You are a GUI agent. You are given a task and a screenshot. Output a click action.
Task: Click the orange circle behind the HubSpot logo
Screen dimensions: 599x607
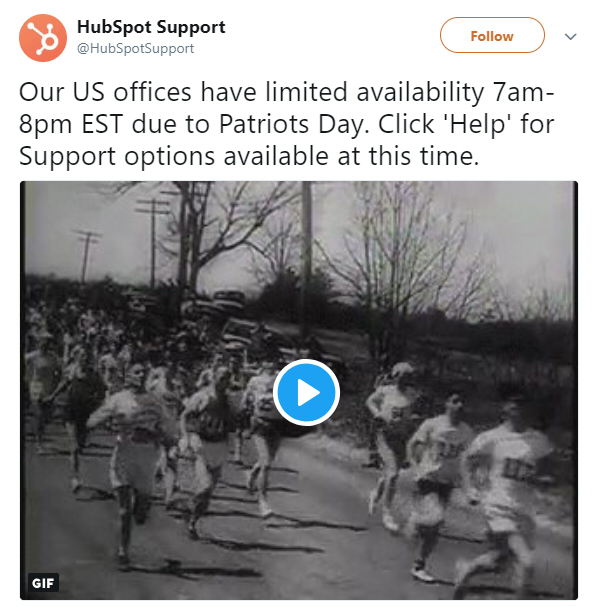click(x=43, y=38)
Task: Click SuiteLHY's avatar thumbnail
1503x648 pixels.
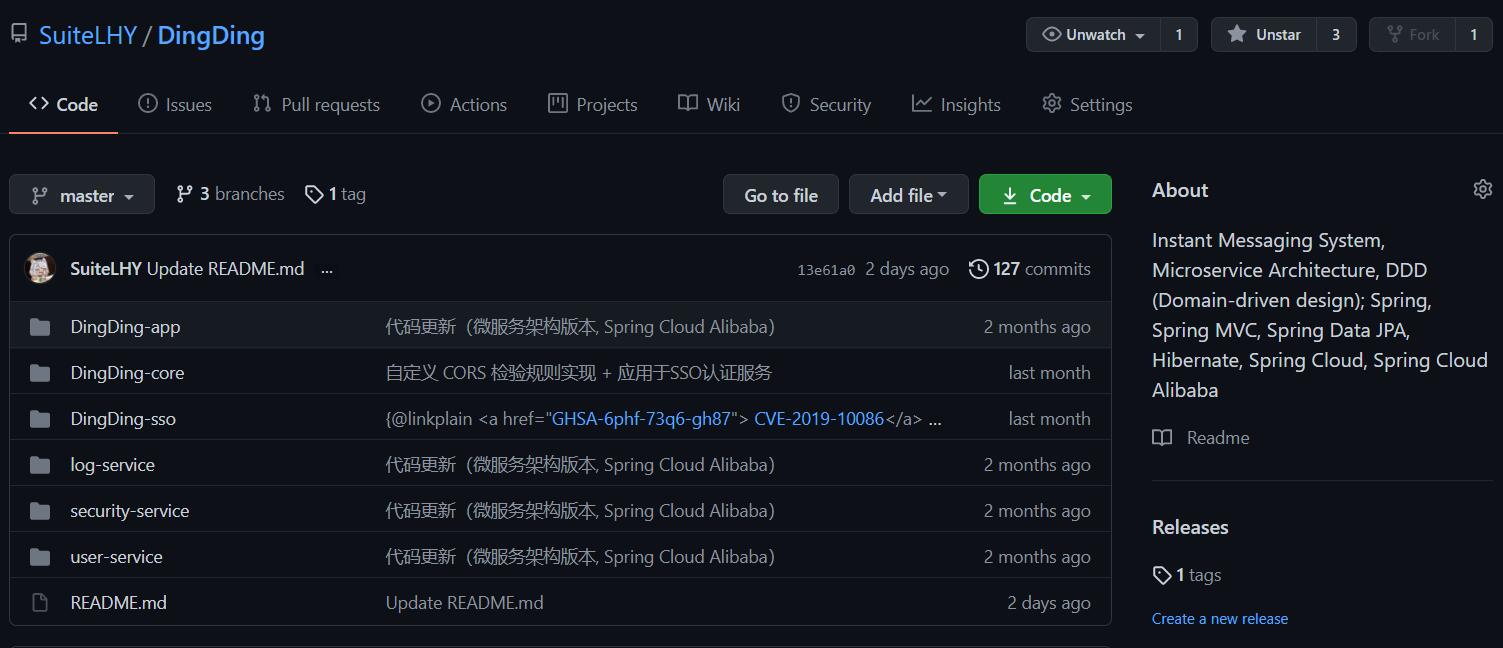Action: point(40,268)
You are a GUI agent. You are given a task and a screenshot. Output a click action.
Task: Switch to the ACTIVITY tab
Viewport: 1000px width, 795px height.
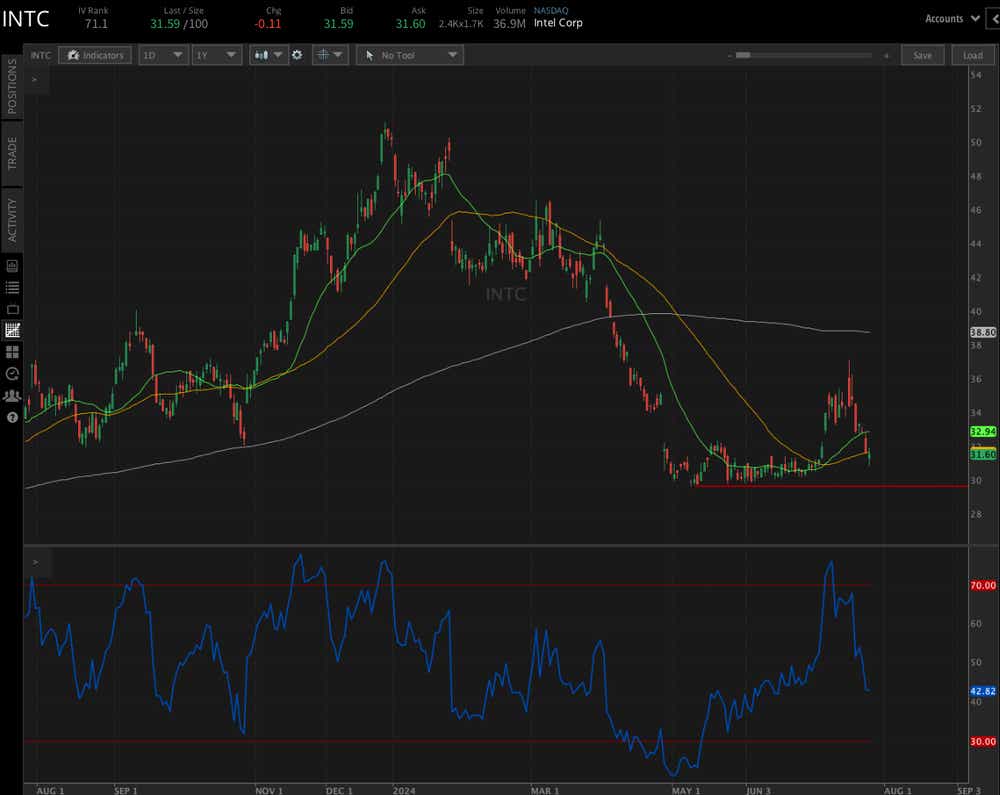(12, 213)
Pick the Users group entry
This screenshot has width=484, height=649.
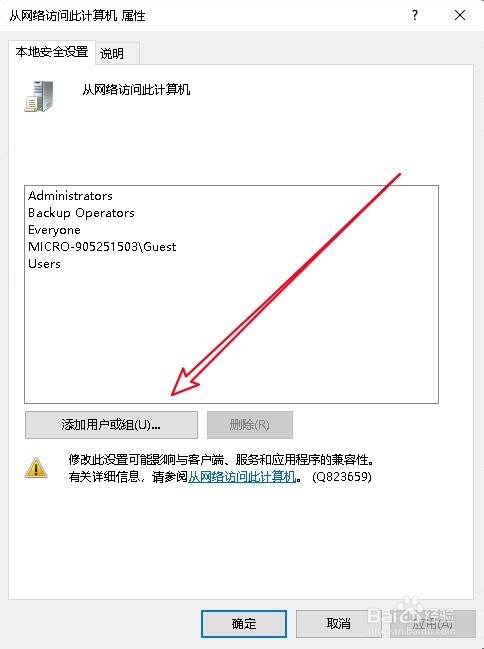[44, 264]
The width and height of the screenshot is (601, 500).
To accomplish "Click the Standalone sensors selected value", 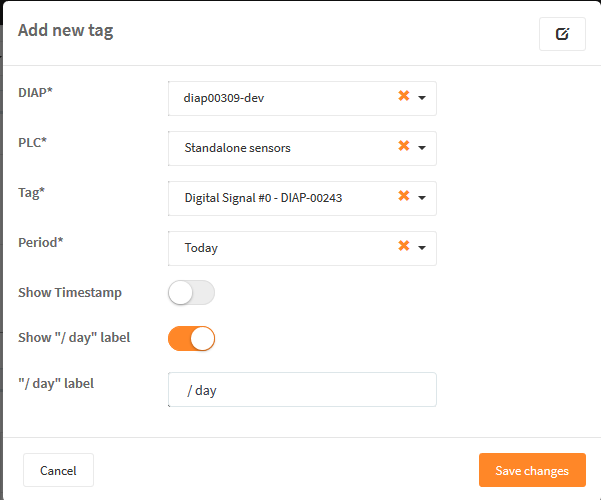I will click(237, 148).
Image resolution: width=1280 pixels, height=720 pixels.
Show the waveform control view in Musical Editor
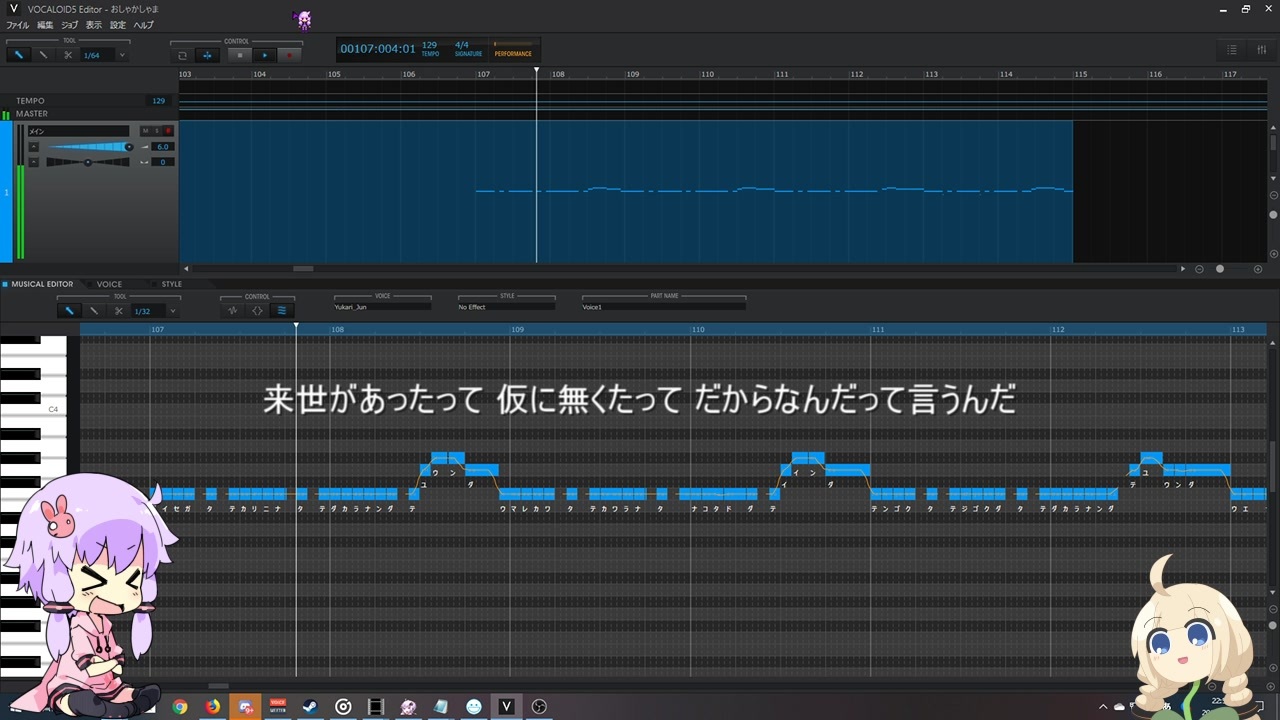(x=233, y=311)
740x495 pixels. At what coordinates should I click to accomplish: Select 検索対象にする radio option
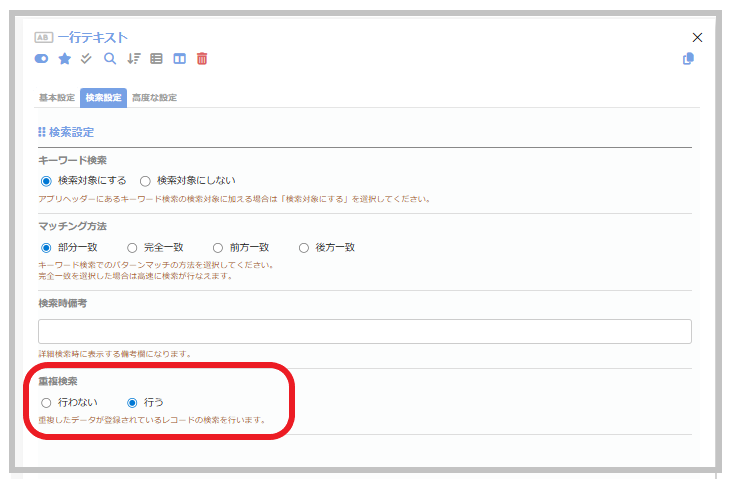coord(45,181)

· · ·

● **EXERCISE REQUIREMENTS**: Skip every picture. Repeat word for word the lines from the line holding "Show the waveform" through the end of the entries above.

● **ANSWER BOX**:
Show the waveform control view in Musical Editor
(x=233, y=311)
740x495 pixels. At what coordinates should I click to accomplish: Select 検索対象にする radio option
coord(45,181)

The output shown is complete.